Из числа новых Героев того юбилейного года обществом, особенно в среде ветеранов, был отмечен Иван Степанович Исаков, адмирал флота Советского Союза (звание, приравненное к маршалу СССР), один из четырёх маршалов-армян, отдавших жизнь службе в Советской армии. Все как один – отважные люди и замечательные патриоты: маршал Советского Союза Иван Баграмян, главный маршал бронетанковых войск Амазасп Бабаджанян и маршал авиации Сергей Худяков (Арменак Ханферянц).

Дотошный читатель вправе спросить – если Исаков, то почему армянин? Дело в том, что по рождению он Ованес Исаакян, появившийся на свет 22 августа 1894 года в Аджикенде Карской области Российской империи (ныне территория Турции).
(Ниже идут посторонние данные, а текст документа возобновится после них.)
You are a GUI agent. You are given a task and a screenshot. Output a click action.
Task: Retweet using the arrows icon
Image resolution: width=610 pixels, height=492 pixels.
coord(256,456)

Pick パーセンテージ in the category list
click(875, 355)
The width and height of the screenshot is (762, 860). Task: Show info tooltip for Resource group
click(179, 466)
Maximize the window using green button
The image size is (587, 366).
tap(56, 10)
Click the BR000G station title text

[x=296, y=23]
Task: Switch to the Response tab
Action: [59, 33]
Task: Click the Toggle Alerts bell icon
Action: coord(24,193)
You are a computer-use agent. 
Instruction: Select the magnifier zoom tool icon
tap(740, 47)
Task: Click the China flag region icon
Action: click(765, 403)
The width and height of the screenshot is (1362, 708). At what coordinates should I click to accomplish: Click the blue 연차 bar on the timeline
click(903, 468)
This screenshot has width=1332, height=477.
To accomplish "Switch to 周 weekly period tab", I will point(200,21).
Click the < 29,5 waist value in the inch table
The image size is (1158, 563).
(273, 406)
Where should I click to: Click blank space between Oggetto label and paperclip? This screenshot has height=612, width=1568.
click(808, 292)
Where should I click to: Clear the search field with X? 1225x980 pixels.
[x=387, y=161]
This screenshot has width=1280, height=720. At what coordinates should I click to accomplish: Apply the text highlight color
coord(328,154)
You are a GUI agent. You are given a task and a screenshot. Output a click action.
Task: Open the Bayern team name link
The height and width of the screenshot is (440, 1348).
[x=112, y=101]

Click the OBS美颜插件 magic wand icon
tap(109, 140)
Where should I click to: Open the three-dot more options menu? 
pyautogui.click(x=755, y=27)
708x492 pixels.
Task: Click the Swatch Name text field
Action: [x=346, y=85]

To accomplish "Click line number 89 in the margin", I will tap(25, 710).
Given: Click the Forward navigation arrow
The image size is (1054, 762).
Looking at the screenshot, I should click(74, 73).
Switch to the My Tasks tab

Его отец, Степан Исаакян, техник по строительству железных дорог, хорошо помнил, что такое турки для армян, и для спокойствия решил переделать фамилию на Исакова. Тем более что к этому времени женился на эстонке Иде Лауэр из Дерпта. В результате этакого армяно-эстонского «союза» и появился красивый мальчик Ванюша, который свободно говорил на армянском, грузинском, эстонском, русском, а потом – на английском и немецком языках, но всегда подчёркивал в анкетах, что он не армянин и не эстонец, а русский моряк.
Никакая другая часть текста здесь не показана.